Hi Samuel,

That’s certainly a possibility we’ve talked about, and for sure it would 
improve the performance vs. my solution. The tradeoffs to consider are that we 
have many columns across many tables where this is used, with 100’s of millions 
of records, and so each new index is a huge chunk of storage space. I think in 
the end, though, we should probably do as you suggest, at least for a selected 
subset of those columns.

As a general case of just optimizing the qualifier though, having the 4 index 
lookups, with the merge, is in practice much faster than one full table scan, 
so it seems like a useful tool to have.

Regards,
Mark

On Feb 25, 2016, at 10:16 AM, Samuel Pelletier 
<[email protected]<mailto:[email protected]>> wrote:

Hi Mark,

I suggest you look into adding a collation to your column or index. I do not 
know how Oracle does this but it surely exists.

With an index using a collation, your query is trivial and much more efficient 
because the index is already case insensitive, there is no OR.

A query like the one you build generate multiple index lookup, one for each 
part of the OR and the server need to merge all those results before iterating 
into the rows, compute the UPPER for each rows and compare. Imagine the speedup 
if a single index lookup can be used, I would expect at least 10X faster on 
large dataset... probably 100X if multiple OR parts returns 1000s rows.

Regards,

Samuel

Le 25 févr. 2016 à 10:16, Morris, Mark 
<[email protected]<mailto:[email protected]>> a écrit :

Hi Lon,

We run into this a lot, and I have a rather complex solution for a “case 
insensitive begins with” qualifier that actually works well, at least with 
Oracle and its indexing. My method returning this qualifier is actually about 
60 lines, but most of that is optimizations for special cases. (We have 
terabytes of data, so every little bit helps!)

Provided data →

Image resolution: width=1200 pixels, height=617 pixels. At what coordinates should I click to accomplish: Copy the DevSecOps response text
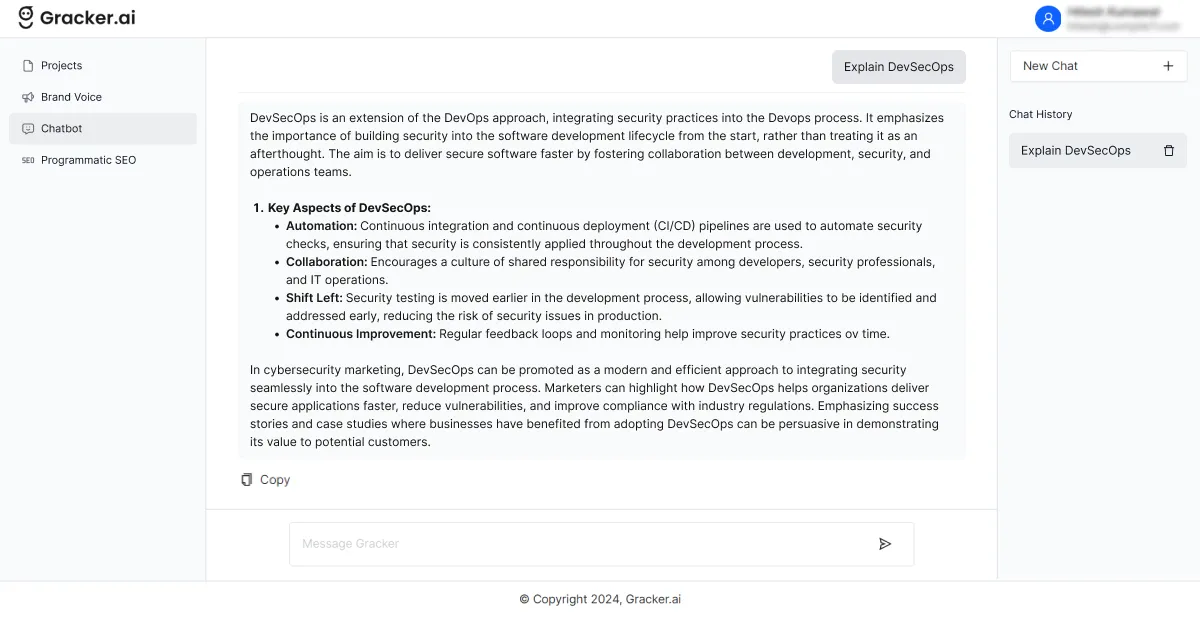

Tasks and exercises →
A – From the email thread on case-insensitive queries, write out the part that opens with the words containing "On Feb 25, 2016, at" and closes with "it surely exists.".
B – In the email thread on case-insensitive queries, about how many lines long is Mark's method that returns the "case insensitive begins with" qualifier?

Answers to the tasks →
A –
On Feb 25, 2016, at 10:16 AM, Samuel Pelletier 
<[email protected]<mailto:[email protected]>> wrote:

Hi Mark,

I suggest you look into adding a collation to your column or index. I do not 
know how Oracle does this but it surely exists.

B – About 60 lines.